Researchers Comments on Sleep and Weight Loss Study


• “This is almost like a game changer for weight loss or weight maintenance,” said study author Dr. Esra Tasali, an associate professor of medicine who directs the Sleep Research Center at the University of Chicago.

• The researchers projected their findings into the future. They found that eating 270 fewer calories a day would translate to a loss of 26 pounds over three years, all by doing nothing more than getting additional sleep.”

• A small intervention you can do to yourself to increase or preserve your sleep duration so you are not sleep deprived can have a significant impact on healthy weight,” Tasali said.

• One of the strengths of the study was the fact that it happened in a real-world setting, not a sleep lab, and used an objective urine test to measure calories instead of relying on people’s recall of what they ate.

• “This is a very well-done study answering an important question,” said Dr. Bhanuprakash Kolla, a sleep psychiatrist and neurologist in the Center for Sleep Medicine and the Division of Addiction Medicine at the Mayo Clinic in Rochester, Minnesota. He was not involved in the study.

• “They clearly showed that as you increase the amount of sleep, energy intake reduced and this in turn led to modest reductions in weight,” Kolla said. “It is likely that if this were extended, there could be more significant changes in weight.”

Sleep and Hunger are Related

Just how does sleeping longer help you lose weight? One reason is the impact lack of sleep has on two key hormones that control hunger and satiety: ghrelin and leptin.
Ghrelin stimulates hunger and has been shown to increase with sleep deprivation. Its partner, leptin, tells us when we are full.

“Leptin has been shown to decrease with sleep restriction.

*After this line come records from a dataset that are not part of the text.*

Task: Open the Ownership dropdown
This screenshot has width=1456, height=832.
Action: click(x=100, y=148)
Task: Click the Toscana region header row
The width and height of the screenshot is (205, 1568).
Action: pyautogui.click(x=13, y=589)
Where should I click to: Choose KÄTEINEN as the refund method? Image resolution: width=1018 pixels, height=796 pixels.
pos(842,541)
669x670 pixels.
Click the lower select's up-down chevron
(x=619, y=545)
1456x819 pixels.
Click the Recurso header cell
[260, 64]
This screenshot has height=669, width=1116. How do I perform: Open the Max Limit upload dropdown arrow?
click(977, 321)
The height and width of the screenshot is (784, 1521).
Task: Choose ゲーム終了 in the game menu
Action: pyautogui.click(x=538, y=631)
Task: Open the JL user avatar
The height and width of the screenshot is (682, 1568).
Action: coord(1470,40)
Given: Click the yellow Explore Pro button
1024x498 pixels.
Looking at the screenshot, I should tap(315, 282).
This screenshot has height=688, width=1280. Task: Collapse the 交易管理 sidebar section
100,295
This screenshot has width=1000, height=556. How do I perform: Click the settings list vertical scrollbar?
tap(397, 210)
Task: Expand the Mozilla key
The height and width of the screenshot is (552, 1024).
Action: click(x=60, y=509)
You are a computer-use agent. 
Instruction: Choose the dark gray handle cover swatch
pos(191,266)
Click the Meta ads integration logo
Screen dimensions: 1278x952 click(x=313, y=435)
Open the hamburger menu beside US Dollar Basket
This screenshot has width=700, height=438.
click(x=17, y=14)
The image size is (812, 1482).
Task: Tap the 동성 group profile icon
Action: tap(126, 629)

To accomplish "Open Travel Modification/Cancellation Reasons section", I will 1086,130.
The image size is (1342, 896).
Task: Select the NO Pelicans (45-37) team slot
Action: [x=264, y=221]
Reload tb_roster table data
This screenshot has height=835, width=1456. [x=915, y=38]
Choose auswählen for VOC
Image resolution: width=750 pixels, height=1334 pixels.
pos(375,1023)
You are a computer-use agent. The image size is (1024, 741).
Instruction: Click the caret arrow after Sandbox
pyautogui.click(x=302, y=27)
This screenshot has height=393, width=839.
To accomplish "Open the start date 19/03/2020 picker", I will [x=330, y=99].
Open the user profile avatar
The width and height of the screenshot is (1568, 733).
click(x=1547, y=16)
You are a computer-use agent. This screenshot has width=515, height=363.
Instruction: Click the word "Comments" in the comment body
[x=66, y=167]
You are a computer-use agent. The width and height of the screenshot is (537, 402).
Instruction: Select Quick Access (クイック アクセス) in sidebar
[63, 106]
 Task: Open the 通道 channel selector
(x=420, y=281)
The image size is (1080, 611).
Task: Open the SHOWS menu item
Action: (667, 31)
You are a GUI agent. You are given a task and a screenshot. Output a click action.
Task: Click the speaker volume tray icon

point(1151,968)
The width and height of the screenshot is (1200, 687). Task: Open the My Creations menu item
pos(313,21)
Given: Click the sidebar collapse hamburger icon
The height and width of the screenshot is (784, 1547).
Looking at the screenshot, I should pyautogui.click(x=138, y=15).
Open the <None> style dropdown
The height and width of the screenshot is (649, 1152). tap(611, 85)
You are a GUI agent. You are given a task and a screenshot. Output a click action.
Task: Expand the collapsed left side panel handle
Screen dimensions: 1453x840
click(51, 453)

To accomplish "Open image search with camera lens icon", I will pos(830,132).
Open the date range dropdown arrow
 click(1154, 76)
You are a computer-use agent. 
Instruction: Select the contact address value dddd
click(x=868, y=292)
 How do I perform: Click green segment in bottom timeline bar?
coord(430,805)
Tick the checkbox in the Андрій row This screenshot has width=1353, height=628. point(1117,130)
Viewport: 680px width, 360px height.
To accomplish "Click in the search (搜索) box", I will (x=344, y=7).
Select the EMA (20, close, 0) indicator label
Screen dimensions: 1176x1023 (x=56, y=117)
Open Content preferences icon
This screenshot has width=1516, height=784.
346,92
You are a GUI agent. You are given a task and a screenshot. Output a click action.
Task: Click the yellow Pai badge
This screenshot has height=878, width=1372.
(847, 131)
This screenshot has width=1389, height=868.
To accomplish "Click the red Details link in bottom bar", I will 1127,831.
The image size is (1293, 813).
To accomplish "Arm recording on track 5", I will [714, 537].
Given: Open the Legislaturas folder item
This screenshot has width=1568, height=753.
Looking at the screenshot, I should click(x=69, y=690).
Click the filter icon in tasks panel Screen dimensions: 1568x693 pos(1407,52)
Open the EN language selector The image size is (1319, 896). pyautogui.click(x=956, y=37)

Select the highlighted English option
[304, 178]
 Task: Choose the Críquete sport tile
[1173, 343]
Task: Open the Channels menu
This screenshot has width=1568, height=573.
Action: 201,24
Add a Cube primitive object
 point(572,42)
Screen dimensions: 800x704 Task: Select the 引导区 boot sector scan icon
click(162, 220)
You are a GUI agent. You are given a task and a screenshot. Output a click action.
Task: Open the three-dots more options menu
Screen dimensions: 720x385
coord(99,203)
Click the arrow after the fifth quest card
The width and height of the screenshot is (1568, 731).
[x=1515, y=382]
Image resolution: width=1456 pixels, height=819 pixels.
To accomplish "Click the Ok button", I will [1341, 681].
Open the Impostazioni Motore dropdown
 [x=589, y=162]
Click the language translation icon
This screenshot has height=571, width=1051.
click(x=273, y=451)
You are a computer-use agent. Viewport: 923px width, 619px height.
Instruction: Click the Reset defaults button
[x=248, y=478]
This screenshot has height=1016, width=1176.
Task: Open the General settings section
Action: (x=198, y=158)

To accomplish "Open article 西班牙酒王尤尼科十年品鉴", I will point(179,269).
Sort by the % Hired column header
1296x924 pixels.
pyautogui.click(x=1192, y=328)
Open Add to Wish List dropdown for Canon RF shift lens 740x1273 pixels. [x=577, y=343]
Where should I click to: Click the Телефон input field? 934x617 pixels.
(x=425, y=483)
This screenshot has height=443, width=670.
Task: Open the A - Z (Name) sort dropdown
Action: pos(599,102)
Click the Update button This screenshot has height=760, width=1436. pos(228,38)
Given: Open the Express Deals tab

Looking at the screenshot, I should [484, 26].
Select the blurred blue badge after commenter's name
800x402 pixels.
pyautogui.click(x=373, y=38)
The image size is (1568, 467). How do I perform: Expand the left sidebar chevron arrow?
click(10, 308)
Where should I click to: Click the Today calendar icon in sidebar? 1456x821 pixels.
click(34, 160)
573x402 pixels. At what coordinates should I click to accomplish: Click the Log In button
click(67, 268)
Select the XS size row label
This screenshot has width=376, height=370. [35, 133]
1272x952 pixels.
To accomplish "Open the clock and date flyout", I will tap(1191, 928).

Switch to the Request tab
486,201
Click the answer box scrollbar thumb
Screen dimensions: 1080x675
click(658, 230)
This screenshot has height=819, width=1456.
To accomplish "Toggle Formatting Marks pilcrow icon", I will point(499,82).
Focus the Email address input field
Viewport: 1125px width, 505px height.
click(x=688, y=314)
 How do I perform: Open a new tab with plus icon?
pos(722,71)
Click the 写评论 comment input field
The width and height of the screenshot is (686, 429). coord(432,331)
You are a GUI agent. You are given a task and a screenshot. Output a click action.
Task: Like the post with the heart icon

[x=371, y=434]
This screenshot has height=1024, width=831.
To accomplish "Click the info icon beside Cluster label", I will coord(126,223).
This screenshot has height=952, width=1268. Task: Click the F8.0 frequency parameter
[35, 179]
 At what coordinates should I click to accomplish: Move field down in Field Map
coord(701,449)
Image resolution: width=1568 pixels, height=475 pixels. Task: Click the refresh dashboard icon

Therefore, when we are sleep deprived, we have less of this hormone and therefore less of a brake on our appetite,” Kolla said.

And it’s not just people who are overweight who find themselves craving carbs and adding pounds when they are sleep deprived, said Kristen Knutson, an associate professor of sleep and preventive medicine at the Northwestern University Feinberg School of Medicine, who was not involved in the study.

“Studies that observed increased appetite after sleep loss were in people who were not overweight. Getting sufficient sleep has health benefits for everyone regardless of body weight,” Knutson said.
Another way poor sleep impacts our eating choices can be found in the brain’s reward centers, the spot that gives us pleasurable feelings we want to repeat.
“The reward centers in the brain get more activated when you are sleep deprived, which increases your craving for carbohydrates or junk food or a higher overall food intake,” Tasali said.

Then there’s the problem of insulin resistance, which increases with sleep deprivation and leads to weight gain.

“Several laboratory studies have shown that if you were to do a sugar tolerance test in the morning to sleep-deprived individual versus well-rested individual, you would see a pre-diabetic, insulin-resistant state in the morning,” Tasali said.